The Many Hands
- Author: Dale Smith
- Series: Doctor Who book: New Series Adventures
- Release number: 24
- Subject: Featuring: Tenth Doctor Martha Jones
- Set in: Period between "The Family of Blood" and "Utopia"
- Publisher: BBC Books
- Publication date: 10 April 2008
- ISBN: 1846074223
- Preceded by: Snowglobe 7
- Followed by: Ghosts of India

= The Many Hands =

2008 novel by Dale Smith

The Many Hands is a BBC Books original novel written by Dale Smith and based on the long-running science fiction television series Doctor Who. It features the Tenth Doctor and Martha Jones. It was published on 10 April 2008, alongside Martha in the Mirror and Snowglobe 7.

== Synopsis ==
The book opens with the mysterious arrival of a baby in Edinburgh, 1773. The scene shifts to the city fifteen years earlier.

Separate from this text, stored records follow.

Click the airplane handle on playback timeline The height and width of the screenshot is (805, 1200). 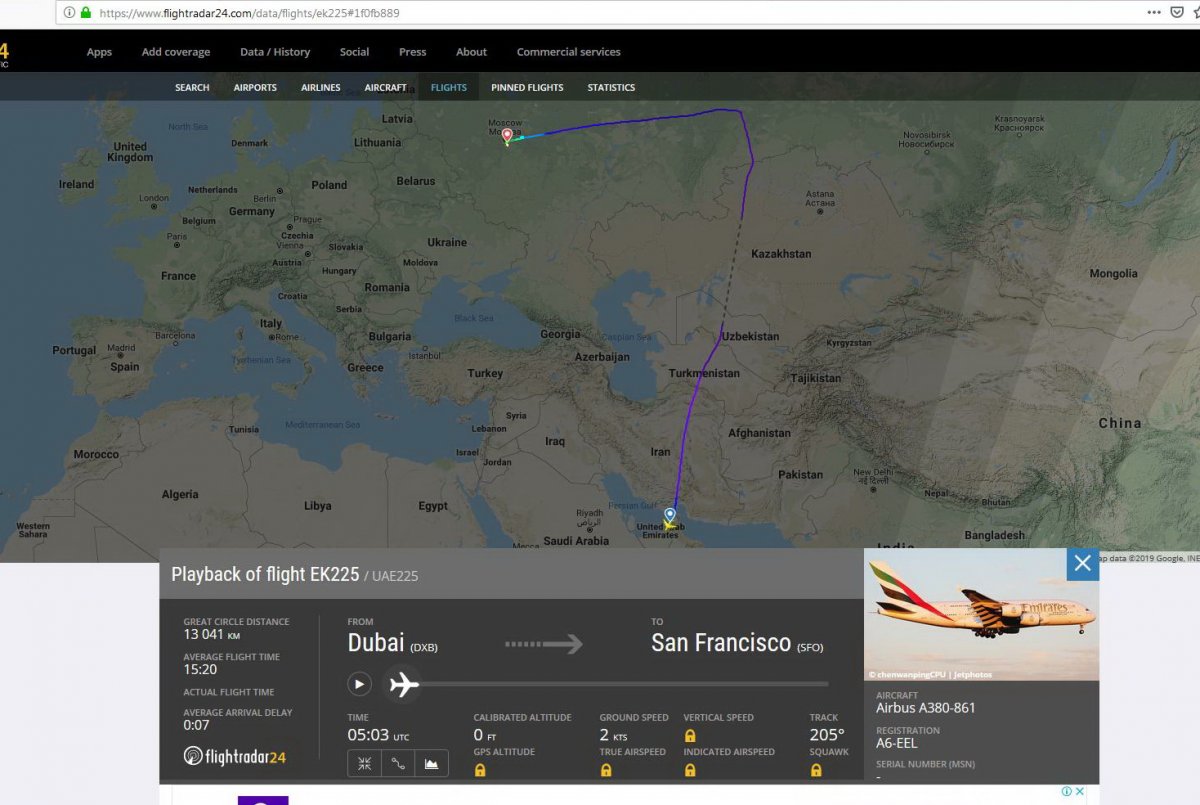pos(403,684)
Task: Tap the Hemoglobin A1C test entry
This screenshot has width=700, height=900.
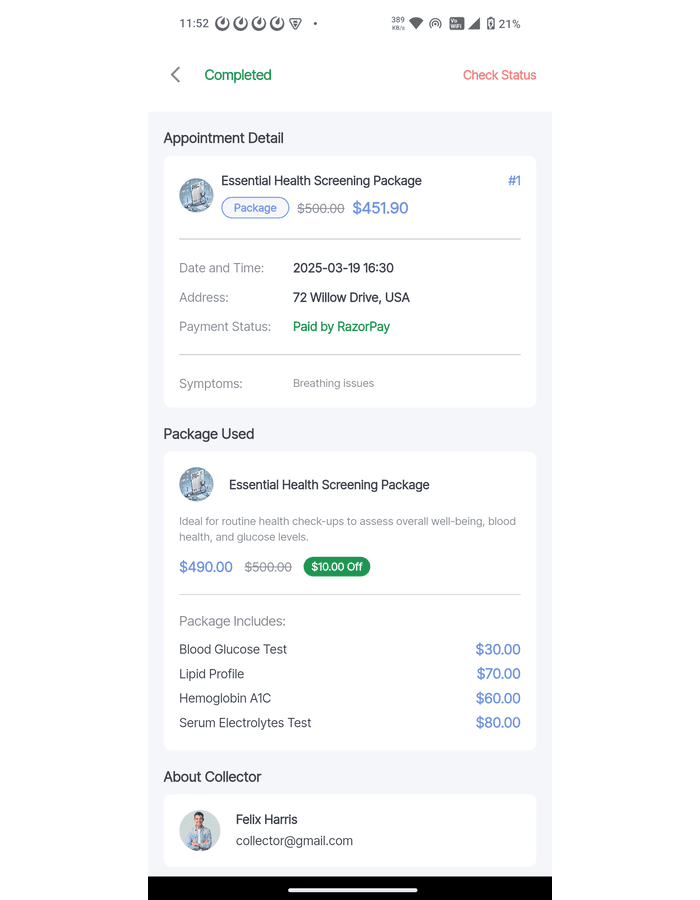Action: pos(225,698)
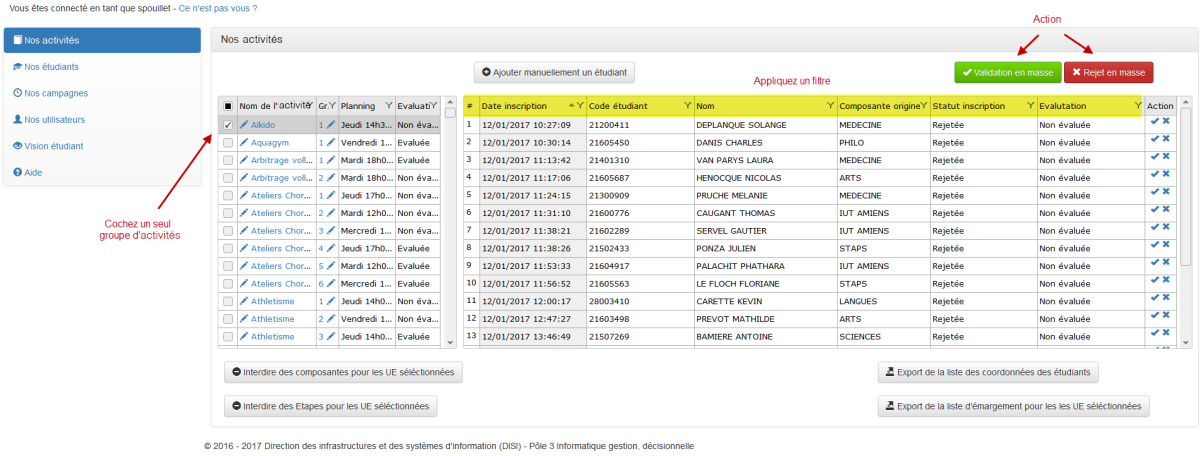
Task: Click the filter icon on Nom column
Action: coord(829,106)
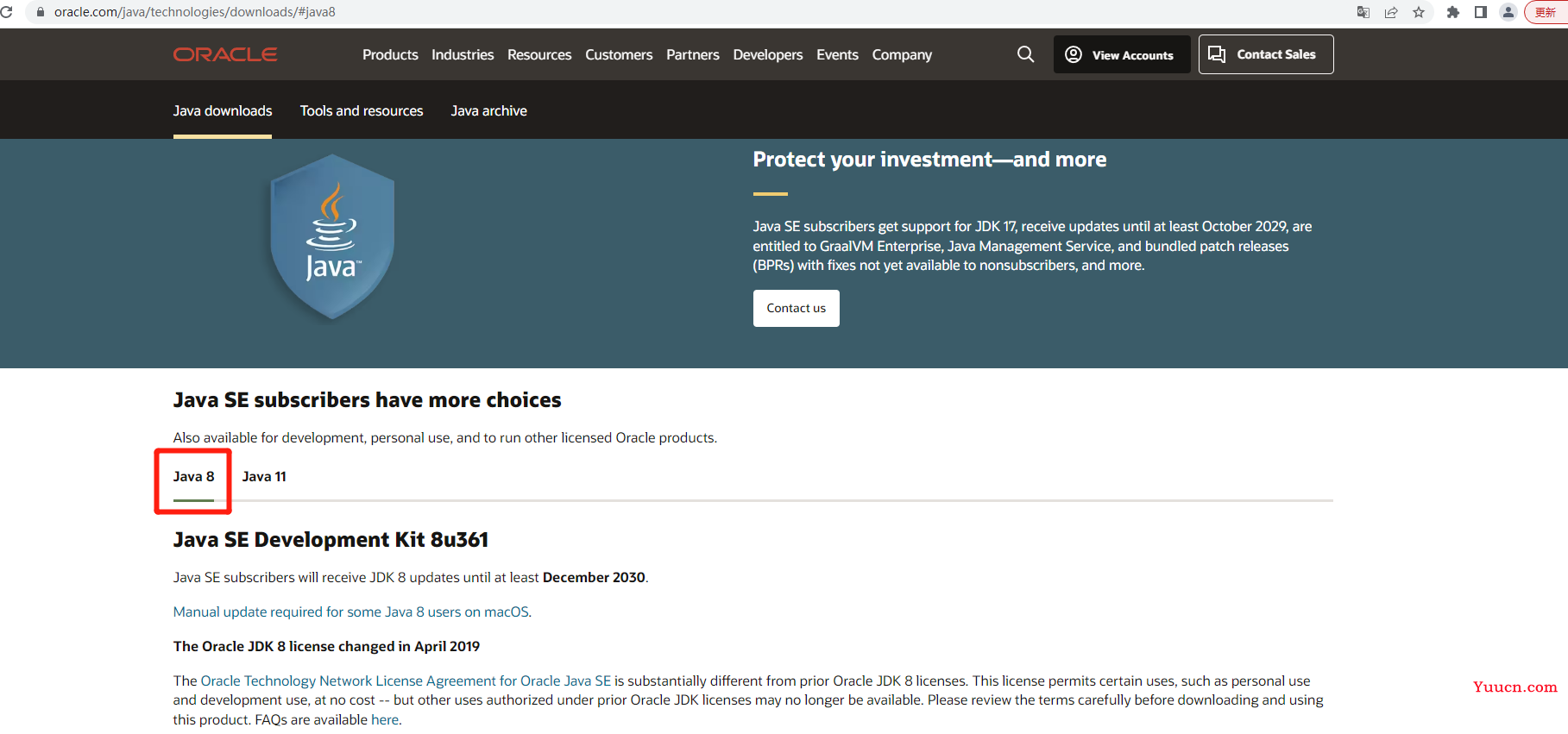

The Doctor and Martha are confronted by the walking dead, first a solitary figure which attacks a stagecoach containing Benjamin Franklin, then by an army of the creatures rising from the putrid waters of the Nor' Loch. The British soldiers under Captain McAllister who have arrested the Doctor find themselves following his lead. Part of this is the soldier's desire to save innocent civilians endangered by the creatures.

Meanwhile, at the Surgeon's Hall, Martha has met a couple of physicians, Alexander Monro, senior and junior, who apparently brought the first corpse back to life. They lock her in a small room with dozens of hands, disembodied but disturbingly active.

The Doctor deduces the presence of a modular alien and discovers its sinister intentions.

Benjamin Franklin reappears in the final chapter, set in 1771, meeting Alexander Monro, who reclaims the hand he gave Franklin years before, the last one on Earth.

==Notes==
- The Alexander Monro featured in the book is Alexander Monro primus. The clone Alexander is based upon his son, Alexander Monro secundus, and the implication at the end of another Alexander clone is a reference to Alexander Monro tertius, the original's grandson. As stated in the book, all three were anatomists at the University of Edinburgh.

==Audiobook==
An abridged audiobook was released on 19 February 2009, read by David Troughton, who is the son of Second Doctor actor, Patrick Troughton, and who also played Professor Hobbes in "Midnight".